● **AUSGEWÄHLTER TEXTAUSZUG**
Gespenstisches Familientreffen
Nach der Operation, die einige Komplikationen nach sich zieht, taucht Großmutter Sadie auf – mit der Idee, dass die gesamte Familie Erras Schwester in Deutschland besucht, obwohl sie mit ihrer Mutter seit 14 Jahren nicht mehr gesprochen hat und obwohl Erra nicht mehr in das Land zurückwollte, in dem sie aufgewachsen ist.
Wir erleben ein gespenstisches Familientreffen – und dann befinden wir uns im Jahr 1982, Solomons Vater Randall ist sechs, hat ein Muttermal an der Schulter und erzählt, wie die Familie für ein Jahr nach Israel zieht, weil seine Mutter dort Nachforschungen über das Nazi-Germanisierungsprogramm ausländischer Kinder anstellt.

● **DATENAUSZUG**
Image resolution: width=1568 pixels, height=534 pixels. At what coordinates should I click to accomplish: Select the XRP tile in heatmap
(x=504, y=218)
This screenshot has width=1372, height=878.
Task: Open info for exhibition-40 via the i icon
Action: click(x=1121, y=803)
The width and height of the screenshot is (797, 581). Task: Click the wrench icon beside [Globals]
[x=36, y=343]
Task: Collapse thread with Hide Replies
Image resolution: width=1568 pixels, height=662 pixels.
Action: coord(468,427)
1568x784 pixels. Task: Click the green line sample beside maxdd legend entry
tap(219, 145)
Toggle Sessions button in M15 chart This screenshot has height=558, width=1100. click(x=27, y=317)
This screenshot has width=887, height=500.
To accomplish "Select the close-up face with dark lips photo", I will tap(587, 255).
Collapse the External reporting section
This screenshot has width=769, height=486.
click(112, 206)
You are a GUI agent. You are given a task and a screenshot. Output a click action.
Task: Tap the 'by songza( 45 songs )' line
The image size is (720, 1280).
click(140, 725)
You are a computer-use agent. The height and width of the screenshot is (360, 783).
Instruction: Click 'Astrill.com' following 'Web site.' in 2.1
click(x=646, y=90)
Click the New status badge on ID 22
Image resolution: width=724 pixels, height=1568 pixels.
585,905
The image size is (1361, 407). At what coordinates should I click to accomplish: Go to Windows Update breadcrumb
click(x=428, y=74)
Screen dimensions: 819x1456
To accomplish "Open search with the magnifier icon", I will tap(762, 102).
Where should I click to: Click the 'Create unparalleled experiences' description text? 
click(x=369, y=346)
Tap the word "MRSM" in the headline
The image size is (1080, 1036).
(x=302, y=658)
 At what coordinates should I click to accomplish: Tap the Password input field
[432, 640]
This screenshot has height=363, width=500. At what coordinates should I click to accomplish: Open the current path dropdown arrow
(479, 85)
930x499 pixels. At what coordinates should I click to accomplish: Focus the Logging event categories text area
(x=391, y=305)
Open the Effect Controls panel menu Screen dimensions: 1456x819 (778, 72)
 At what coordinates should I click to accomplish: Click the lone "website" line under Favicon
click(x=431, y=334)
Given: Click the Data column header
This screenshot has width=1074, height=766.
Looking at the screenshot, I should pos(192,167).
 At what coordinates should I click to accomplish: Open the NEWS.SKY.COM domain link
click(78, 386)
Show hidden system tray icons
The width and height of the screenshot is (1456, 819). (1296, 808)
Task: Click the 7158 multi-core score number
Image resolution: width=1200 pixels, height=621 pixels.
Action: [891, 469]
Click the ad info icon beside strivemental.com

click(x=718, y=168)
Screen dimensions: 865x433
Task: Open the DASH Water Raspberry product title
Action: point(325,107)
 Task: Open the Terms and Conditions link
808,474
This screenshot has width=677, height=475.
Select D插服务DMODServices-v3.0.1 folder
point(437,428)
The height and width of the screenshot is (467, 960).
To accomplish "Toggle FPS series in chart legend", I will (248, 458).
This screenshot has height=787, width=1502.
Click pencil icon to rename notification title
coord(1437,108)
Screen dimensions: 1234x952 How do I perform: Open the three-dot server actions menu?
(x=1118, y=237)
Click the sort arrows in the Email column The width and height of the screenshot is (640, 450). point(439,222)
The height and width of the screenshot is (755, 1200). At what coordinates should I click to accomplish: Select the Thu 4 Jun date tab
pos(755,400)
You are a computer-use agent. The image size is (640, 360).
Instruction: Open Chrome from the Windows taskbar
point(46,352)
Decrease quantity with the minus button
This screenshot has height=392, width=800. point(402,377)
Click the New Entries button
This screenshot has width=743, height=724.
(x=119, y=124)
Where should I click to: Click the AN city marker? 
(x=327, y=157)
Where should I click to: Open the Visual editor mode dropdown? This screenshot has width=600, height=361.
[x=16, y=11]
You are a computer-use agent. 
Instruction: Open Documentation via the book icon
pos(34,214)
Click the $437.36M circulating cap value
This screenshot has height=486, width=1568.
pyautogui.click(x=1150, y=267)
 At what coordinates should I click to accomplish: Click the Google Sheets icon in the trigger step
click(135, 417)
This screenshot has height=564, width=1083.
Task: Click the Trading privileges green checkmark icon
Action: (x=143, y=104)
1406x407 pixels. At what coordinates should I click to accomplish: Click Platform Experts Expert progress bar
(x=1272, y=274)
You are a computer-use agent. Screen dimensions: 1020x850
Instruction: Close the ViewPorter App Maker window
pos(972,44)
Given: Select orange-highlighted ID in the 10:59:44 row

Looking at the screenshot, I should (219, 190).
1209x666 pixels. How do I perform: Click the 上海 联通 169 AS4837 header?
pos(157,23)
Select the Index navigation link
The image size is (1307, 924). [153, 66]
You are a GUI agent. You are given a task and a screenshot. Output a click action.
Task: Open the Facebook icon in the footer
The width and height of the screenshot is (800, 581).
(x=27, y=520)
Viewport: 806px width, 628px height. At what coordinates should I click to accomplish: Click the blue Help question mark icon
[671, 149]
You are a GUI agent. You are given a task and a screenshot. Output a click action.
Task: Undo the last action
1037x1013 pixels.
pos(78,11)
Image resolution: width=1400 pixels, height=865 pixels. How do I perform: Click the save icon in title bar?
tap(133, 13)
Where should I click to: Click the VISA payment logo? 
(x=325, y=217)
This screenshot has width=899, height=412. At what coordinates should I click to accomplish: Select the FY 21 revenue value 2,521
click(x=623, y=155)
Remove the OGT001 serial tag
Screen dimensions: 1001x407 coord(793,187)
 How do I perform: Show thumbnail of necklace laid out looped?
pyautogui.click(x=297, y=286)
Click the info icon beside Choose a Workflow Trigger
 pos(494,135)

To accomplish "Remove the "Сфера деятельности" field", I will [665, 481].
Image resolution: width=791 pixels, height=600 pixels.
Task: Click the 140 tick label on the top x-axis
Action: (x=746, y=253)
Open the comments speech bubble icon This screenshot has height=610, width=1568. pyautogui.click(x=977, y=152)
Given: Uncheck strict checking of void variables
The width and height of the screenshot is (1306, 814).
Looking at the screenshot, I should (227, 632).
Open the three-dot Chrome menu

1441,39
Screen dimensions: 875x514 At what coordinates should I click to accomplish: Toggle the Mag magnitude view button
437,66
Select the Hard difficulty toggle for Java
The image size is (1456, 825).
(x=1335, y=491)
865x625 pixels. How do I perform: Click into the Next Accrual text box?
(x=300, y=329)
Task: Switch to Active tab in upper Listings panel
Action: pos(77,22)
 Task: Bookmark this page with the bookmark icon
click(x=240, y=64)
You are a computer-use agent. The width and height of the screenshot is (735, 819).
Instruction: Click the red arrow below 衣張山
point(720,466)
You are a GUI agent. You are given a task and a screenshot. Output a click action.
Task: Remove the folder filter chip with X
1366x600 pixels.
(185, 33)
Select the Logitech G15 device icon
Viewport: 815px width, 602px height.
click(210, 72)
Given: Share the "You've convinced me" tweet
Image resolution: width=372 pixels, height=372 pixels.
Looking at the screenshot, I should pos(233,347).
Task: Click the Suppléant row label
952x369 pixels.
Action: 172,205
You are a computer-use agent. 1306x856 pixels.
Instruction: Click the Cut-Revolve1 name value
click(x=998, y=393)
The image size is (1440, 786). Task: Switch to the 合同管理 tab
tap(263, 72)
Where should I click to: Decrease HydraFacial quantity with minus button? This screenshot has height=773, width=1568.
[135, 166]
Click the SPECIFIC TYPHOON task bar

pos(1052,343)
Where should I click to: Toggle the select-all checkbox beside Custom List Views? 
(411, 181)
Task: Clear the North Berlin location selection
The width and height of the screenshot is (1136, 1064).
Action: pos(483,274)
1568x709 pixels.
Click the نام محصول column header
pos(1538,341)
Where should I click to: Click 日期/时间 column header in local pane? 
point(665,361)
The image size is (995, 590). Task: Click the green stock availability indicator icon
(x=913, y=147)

● **AUFGABEN**
**a.** Beantworte anhand des Textauszugs über das gespenstische Familientreffen die folgenden Fragen.
(i) Wen soll nach der Idee von Großmutter Sadie die gesamte Familie besuchen?
(ii) Wie alt ist Randall im Jahr 1982?
(iii) Weshalb zieht die Familie für ein Jahr nach Israel?
**b.** Fahre mit dem Text über das gespenstische Familientreffen im Anschluss an seinen letzten Satz fort.
Die Auflistung ist eigenständiges Material und gehört nicht zum Textauszug.

● **DIE ERGEBNISSE**
**a.**
(i) Erras Schwester in Deutschland.
(ii) Sechs Jahre.
(iii) Weil Randalls Mutter dort Nachforschungen über das Nazi-Germanisierungsprogramm ausländischer Kinder anstellt.

**b.**
Wieso Sadie im Rollstuhl sitzt
Wir erfahren, wieso Sadie im Rollstuhl sitzt – dann schildert sie uns als Sechsjährige, wie sie im Jahr 1962 unter der schwarzen Erziehung ihrer kanadischen Großeltern (und an ihrem Muttermal auf einer Pobacke) leidet, bis sie von ihrer Mutter, die gerade als Sängerin durchstartet und ein “unordentliches” Künstlerleben führt, nach New York geholt wird.
Schließlich berichtet Erra (oder Kristina oder Klarysa) als Kind von ihrem Leben als Sechsjährige im Nazideutschland 1944/45, die letzten losen Handlungsfäden laufen zusammen, und ich würde dieses Buch jetzt gerne nochmals – am besten von hinten nach vorne – lesen, um mir all die zuerst für nicht so wichtig gehaltenen Details ins Gedächtnis zu rufen.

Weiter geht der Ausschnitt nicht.